- **TEXT TO READ**:
══════════════════════════════

They'll give you a cert for free.
For vulnerability reporting, that's one sentence on a readme on your project page.
And another one that's common is knowing just the basics about secure design and common errors. And that's really just knowing kind of the basic principles, such as from Salter and
Schroeder, and knowing things like the OWASP top 10, what they are, how to counter them.
They aren't hard to do, but they're the sort of thing they're, oh, wait, we're, you know,
and while we could back off on those things, no one is actually suggesting that we should.
It's just that there's a number of projects that don't meet those sorts of things.
And so what we're trying to do is help, instead of changing the criteria, we're trying to help the projects actually meet them, which is going to be good for everybody.
All right, best to take a quick break here real quick.
When we come back, we have a couple of questions, I guess, mainly around not so much just the motivations, but also maybe how they maintain.
You know, for example, if someone gets to 100 percent and they get the badge and all that good stuff and they prove they're certified, they follow these best practices.
I'm curious on the the follow up, the, you know, kind of the checks and balances over the years, how that and how that works out.
But we'll take this break and we come back to that.
Every Saturday morning,
we ship an email called Change Law Weekly.
It's our editorialized take on what happened this week
in open source and software development.
It's not generated by a machine.
There's no algorithms involved.
It's me, it's Jared,
hand curating this email,
keeping up to date with the latest headlines,
links, videos, projects, and repos.

══════════════════════════════

- **WHAT YOU NEED TO DO**:
a: Reproduce the part of the transcript that begins at the words "You know, for" and stops after "back to that.".
b: In the transcript, which kinds of things does the weekly email keep up to date with?

══════════════════════════════

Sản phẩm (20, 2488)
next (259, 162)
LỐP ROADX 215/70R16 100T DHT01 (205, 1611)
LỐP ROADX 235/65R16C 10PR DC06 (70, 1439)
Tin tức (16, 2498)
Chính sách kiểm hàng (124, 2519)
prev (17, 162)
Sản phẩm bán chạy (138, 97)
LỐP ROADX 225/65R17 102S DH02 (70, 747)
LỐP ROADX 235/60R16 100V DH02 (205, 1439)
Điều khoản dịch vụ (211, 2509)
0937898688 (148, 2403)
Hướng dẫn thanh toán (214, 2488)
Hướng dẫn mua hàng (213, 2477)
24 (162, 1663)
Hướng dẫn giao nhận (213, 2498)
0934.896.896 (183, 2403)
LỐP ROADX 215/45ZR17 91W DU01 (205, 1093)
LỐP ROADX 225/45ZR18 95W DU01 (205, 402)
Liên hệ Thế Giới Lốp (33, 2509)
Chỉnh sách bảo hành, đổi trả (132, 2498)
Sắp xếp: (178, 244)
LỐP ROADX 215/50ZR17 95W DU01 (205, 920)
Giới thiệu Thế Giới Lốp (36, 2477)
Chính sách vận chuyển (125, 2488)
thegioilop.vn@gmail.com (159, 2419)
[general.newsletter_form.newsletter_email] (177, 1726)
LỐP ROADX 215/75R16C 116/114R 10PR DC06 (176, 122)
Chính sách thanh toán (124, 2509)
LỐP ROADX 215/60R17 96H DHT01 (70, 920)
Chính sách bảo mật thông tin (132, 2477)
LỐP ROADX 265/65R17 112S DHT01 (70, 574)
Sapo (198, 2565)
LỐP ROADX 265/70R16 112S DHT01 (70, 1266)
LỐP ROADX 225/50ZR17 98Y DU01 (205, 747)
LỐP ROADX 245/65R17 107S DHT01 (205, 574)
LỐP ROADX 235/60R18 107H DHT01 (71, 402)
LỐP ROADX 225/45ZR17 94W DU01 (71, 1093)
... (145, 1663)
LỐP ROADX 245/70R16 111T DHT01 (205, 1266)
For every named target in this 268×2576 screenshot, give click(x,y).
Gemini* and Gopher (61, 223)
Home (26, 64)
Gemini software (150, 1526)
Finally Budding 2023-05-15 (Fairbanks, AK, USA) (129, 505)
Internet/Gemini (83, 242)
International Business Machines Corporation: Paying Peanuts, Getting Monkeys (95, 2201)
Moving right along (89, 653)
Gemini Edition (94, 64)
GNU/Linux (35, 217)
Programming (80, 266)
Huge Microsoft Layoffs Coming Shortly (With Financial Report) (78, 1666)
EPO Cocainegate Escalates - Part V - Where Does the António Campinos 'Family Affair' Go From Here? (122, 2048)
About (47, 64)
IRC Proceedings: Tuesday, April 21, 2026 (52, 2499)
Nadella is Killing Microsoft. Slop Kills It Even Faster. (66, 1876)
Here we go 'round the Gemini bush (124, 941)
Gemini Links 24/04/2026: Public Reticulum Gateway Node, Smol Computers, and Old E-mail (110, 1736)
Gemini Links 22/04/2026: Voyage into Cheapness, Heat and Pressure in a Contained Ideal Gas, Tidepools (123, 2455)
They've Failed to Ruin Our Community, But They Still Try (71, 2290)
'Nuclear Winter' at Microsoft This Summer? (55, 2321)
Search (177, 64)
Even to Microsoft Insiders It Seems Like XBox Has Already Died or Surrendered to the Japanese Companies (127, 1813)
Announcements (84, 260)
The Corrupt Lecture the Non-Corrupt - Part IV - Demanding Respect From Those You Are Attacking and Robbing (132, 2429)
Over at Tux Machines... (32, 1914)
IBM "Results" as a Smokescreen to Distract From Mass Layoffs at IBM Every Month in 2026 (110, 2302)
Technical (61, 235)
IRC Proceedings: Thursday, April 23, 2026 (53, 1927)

══════════════════════════════

- **RESPONSES TO THE EXERCISE**:
a:
You know, for example, if someone gets to 100 percent and they get the badge and all that good stuff and they prove they're certified, they follow these best practices.
I'm curious on the the follow up, the, you know, kind of the checks and balances over the years, how that and how that works out.
But we'll take this break and we come back to that.

b: Headlines, links, videos, projects, and repos.